[Direction 1] According to the F/A-18 Interceptor review, which two jets can the player choose to fly?
[Direction 2] Summarize the F/A-18 Interceptor review in two sentences.
[Direction 3] Carry on the F/A-18 Interceptor review, starting after its final sentence.

--- Start Passage provided ---

Amigas scramble!

F/A-18 Interceptor logo Amiga Computing Supreme Award

Roger... Wilco... Simon Rockman is cleared for take-off.

ONLY the Amiga makes it possible It's Commodore's slogan, and so often a true one. But games software houses with an eye to the quick buck so often let the machine down. Electronic Arts has hung in there supporting our machine since the days of prototypes, so it is fitting that the company should have produced the greatest ever Amiga program.

F/A 18 Interceptor is a flight simulator - that's a bit like saying that Buckingham Palace is a house. True, but an understatement. You are given a choice of the land-based F16 or carrier borne F/A-18 jets to play with.

As soon as you unwrap the program you know that you've bought something special. The documentation advises that you disconnect a second drive on an 512k machine, grabbing the precious ram that it needs. The carrier icon appears. Anticipate blast off. Double click to load and a pilot launches into the blue.

The Amiga drive does its stuff far too slowly, the seconds stretched by your impatience. The title screen captures the atmosphere of the battle. Two jets locked in a dogfight over a crystal clear Californian sky which contains the kinds of blues you only see in real life and the Amiga palette.

--- End Passage provided ---
--- Start Entries shown ---

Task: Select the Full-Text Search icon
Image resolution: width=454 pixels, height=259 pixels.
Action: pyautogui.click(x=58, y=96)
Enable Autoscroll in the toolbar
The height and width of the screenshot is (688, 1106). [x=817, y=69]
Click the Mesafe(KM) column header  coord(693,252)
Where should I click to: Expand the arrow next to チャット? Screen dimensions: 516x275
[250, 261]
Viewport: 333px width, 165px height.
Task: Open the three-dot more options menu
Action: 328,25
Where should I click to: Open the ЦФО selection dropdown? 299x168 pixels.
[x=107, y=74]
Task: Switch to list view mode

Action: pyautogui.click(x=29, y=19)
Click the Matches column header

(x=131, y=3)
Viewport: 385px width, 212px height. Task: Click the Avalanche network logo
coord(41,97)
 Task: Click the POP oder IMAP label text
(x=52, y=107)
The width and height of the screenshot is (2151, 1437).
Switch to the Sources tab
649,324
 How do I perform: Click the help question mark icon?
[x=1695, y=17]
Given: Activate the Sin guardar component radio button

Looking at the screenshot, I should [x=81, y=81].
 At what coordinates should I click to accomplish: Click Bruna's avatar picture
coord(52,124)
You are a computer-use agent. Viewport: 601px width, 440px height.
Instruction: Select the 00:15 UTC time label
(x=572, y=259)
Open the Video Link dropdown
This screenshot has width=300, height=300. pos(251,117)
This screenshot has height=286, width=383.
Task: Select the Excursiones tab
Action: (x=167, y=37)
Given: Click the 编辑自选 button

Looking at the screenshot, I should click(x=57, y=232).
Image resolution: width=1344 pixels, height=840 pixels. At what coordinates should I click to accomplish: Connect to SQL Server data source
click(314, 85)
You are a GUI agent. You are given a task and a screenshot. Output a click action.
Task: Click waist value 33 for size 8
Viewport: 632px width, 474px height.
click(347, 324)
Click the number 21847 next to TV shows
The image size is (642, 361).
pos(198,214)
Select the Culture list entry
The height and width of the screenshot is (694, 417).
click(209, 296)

--- End Entries shown ---

[Task response 1] The land-based F16 or the carrier-borne F/A-18.

[Task response 2] Electronic Arts, which has supported the Amiga since its prototype days, has produced F/A-18 Interceptor, which the review calls the greatest ever Amiga program. It is a flight simulator that offers a choice of the land-based F16 or the carrier-borne F/A-18, and its title screen shows two jets in a dogfight over a clear Californian sky.

[Task response 3]
You've plenty of time to appreciate it as the game loads, but that period would be better spent reading the manual. Electronic Arts - EA to its friends - is hardly known for skimping on documentation. The confrontation on your retina is complemented by similar aural stimulation thanks to Dave Wahol's sound.

F/A 18 Interceptor is a game of missions, but before you can take those on you need to fly the crate. The game is its own trainer. The demo mode shows what can be done. Simple options to take off and fly around familiarise you with the controls.

A special mode tests your ability at some set manoeuvres. An instructor goes through a prescribed set of loops, turns and rolls. You have to follow in a chase plane. If you can do this then the next stage should seem easy. Take off from the carrier, climb to at least 10,000 feet and then land back on the carrier.

You have an incredible amount of power in your engines. Thrust can be controlled in 10 per cent increments by using F1 to F10. Pressing F1 when the engines are 10 per cent will switch them off - something best done when you have landed - pressing F10 when you are at 100 per cent turns on the afterburner, giving you an unbelievable boost. More gentle, 3 per cent, increments of thrust can be selected by using the equals and minus keys.

The best tactic for take-off seems to be locking the brakes and switching to at least 90 per cent thrust. Allow the power to build, and then release the brakes. This ensures that you have enough oomph to stay in the air when you run out of carrier. Lift the undercarriage as soon as you take off - it reduces drag significantly. Resist the temptation to bank.

Climb a little, say to 1,000, feet and then level off. The crosshair in the head up display (HUD) should be one pixel below the horizon. Check the altimeter so make sure you are keeping a constant height. Then use the rudder, the < and > keys, to turn. If you are not climbing or diving the horizon will remain level.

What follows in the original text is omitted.